EXERCISE REQUIREMENTS => Every line from the one with "Screen dimensions: 1200x675" to the one with "Click the letter", including those two, is to be copied exactly; all other lines of the entries below are left out.

DATASET ENTRIES =>
"""

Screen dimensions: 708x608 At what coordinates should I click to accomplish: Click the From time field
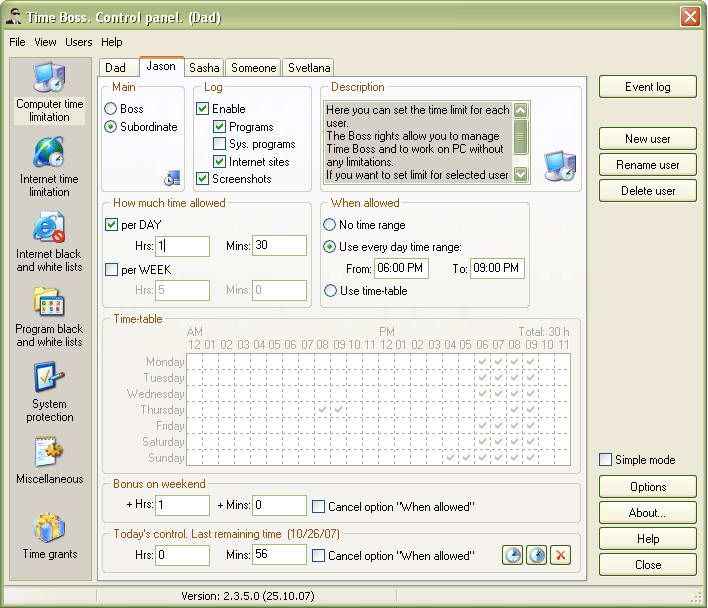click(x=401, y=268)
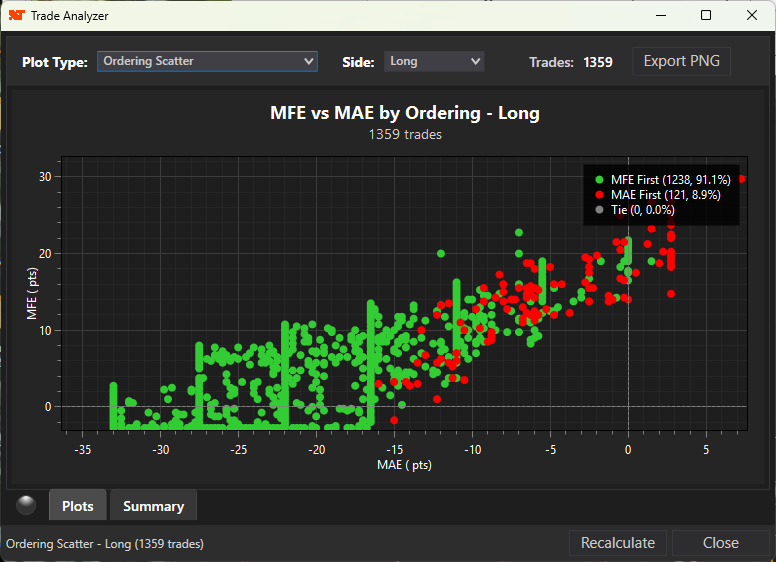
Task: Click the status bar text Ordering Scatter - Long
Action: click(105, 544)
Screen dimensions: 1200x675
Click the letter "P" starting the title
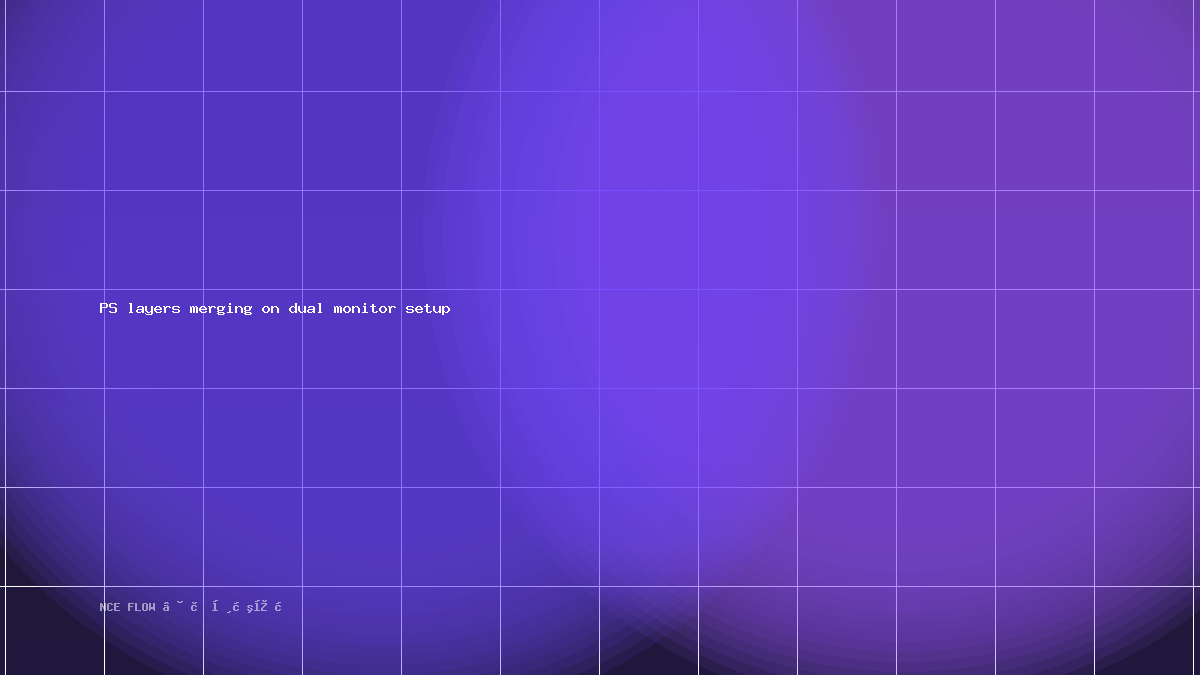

"""
"""

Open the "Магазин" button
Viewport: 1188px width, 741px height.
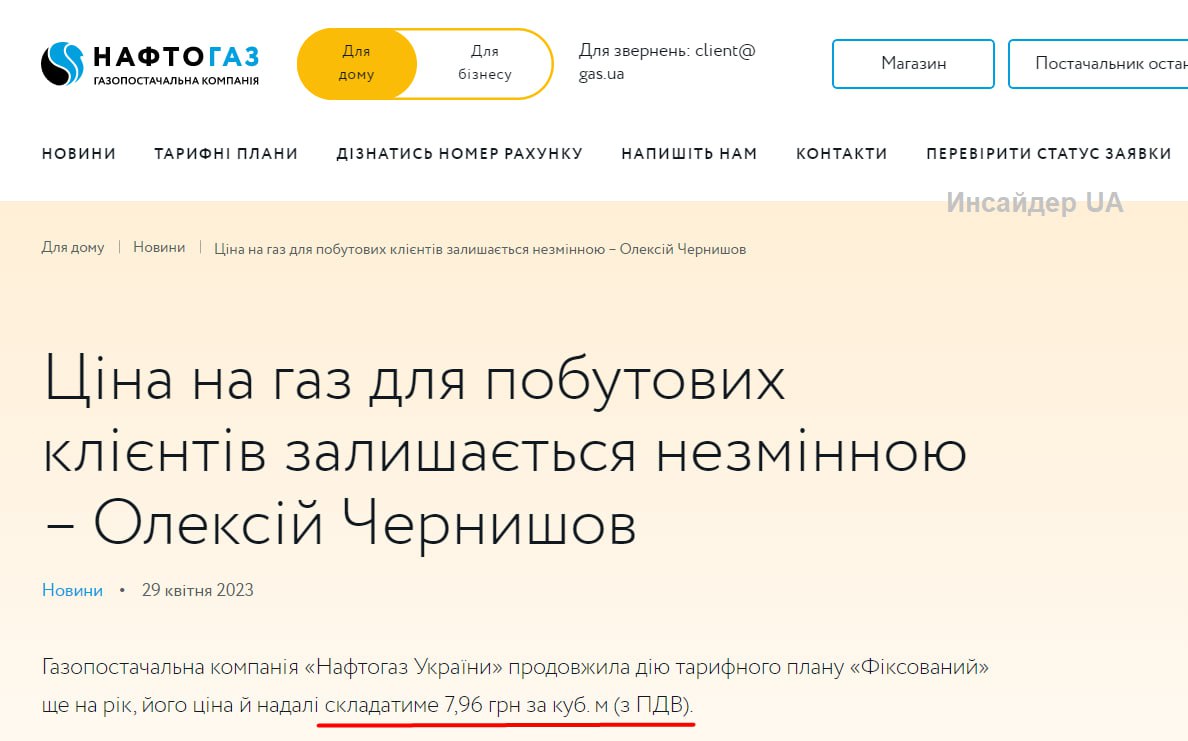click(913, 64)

"""

RESPONSE AREA =>
Screen dimensions: 1200x675
Click the letter "P" starting the title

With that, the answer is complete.